Neglecting state education and appealing to the far-right
Since assuming office in 2017 following the success of ‘En Marche!’, President Emmanuel Macron has hardly abided by his self-proclaimed centrist politics to strive for equal opportunity for all. In the wake of the beheading of collège teacher, Samuel Paty, in October last year on the streets of a Parisian suburb, Macron launched his latest vanity project: a new anti-separatist draft bill supposedly intended to curb the rise of Islamist communitarianism and protect the secularism that defines the French republic. Since the Revolution of 1789, church and state have remained resolutely detached, the most visible manifestation of this being in state schools, where religion cannot be promoted nor alluded to by pupil or teacher.

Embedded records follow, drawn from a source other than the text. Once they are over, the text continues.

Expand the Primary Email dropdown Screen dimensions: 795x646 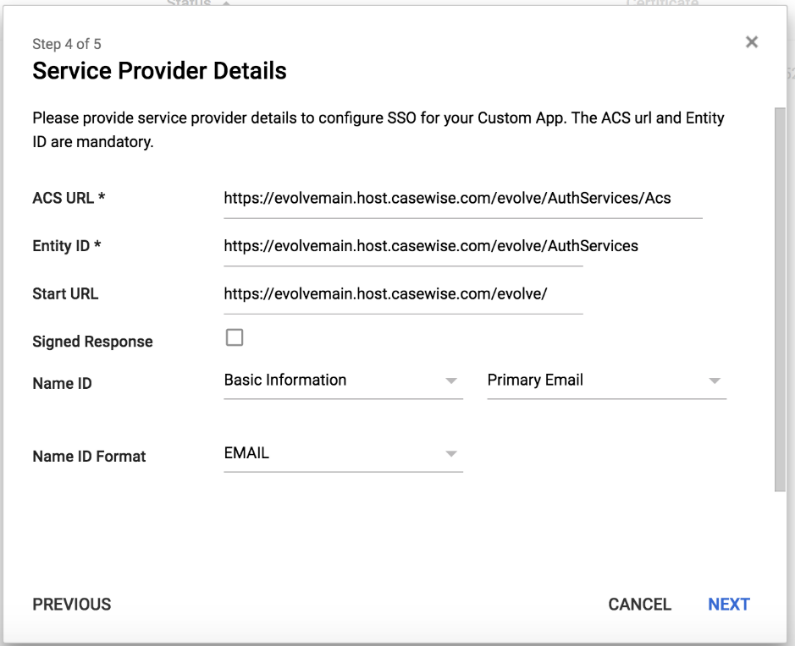click(606, 381)
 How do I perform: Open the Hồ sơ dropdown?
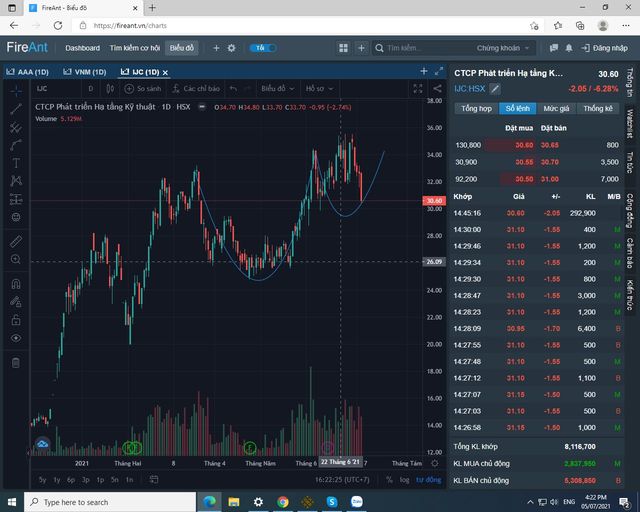click(x=319, y=89)
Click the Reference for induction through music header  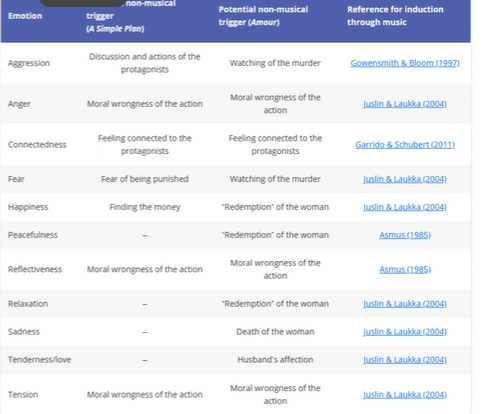coord(395,16)
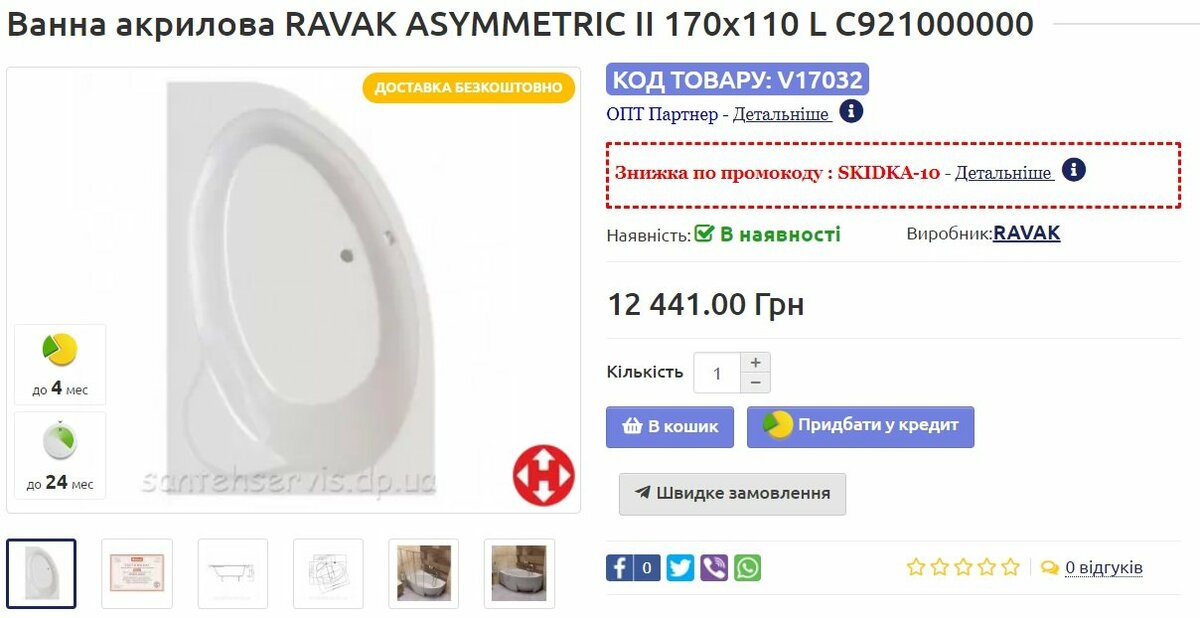
Task: View the certificate thumbnail image
Action: [x=137, y=574]
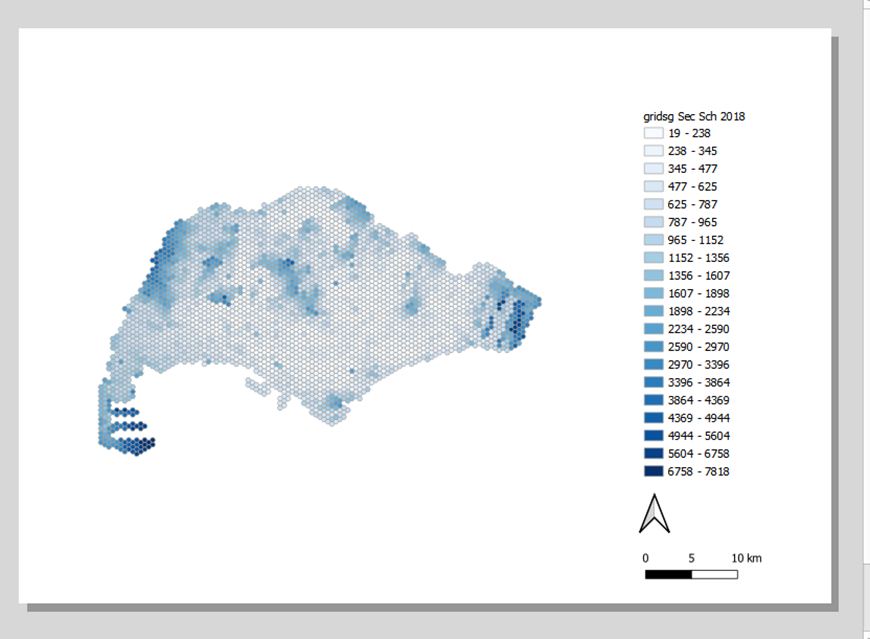Select the 1607 - 1898 legend swatch

coord(653,293)
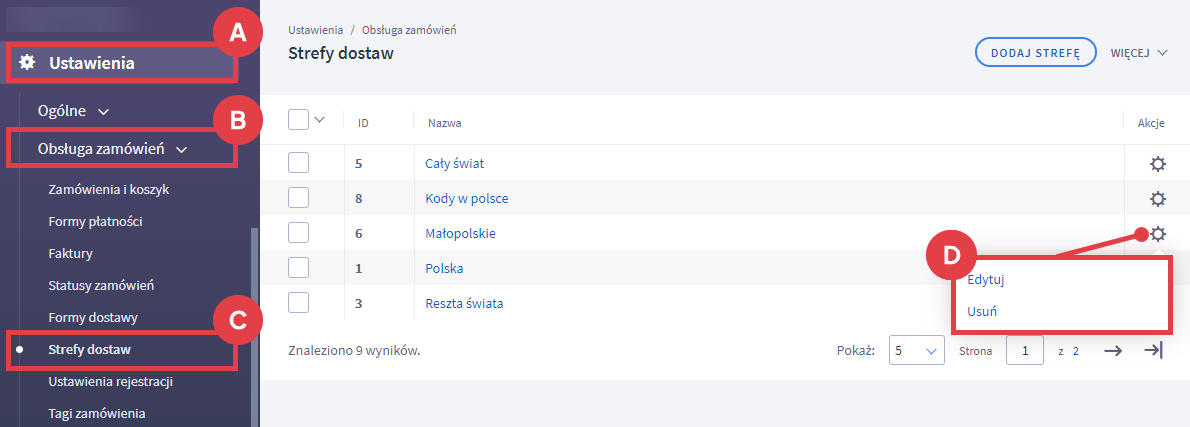Open actions gear for Kody w polsce
1190x427 pixels.
(1158, 199)
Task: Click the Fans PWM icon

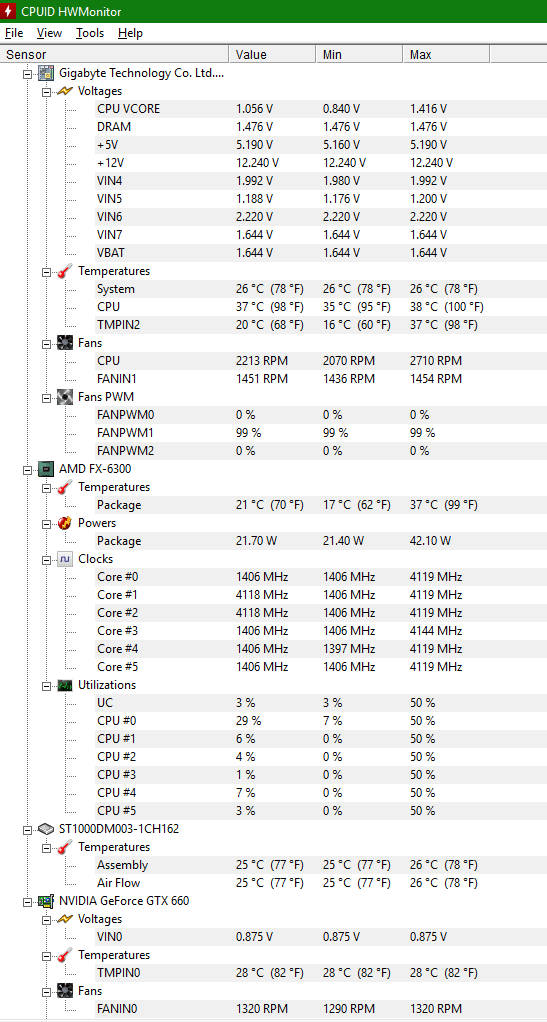Action: (65, 396)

Whilst the current government does its best to appeal to a predominantly white right-wing electoral cohort by cracking down on the ever-elusive ‘threat’ of Islam, a real problem for French society appears to be going unnoticed. An increasing number of working-class, often ethnic-minority parents, overlooked by a government that does not need their support to win media approval or the upcoming election, are turning away from a neglected state education system to give their children a route out of socio-economic stagnation. Private schools are the only educational institutions in France who can legally be religious, and are overwhelmingly Catholic in orientation. As the standard of state-run education in deprived areas slumps, scholarships and bursaries to these schools are rapidly becoming the coveted hot ticket amongst concerned parents.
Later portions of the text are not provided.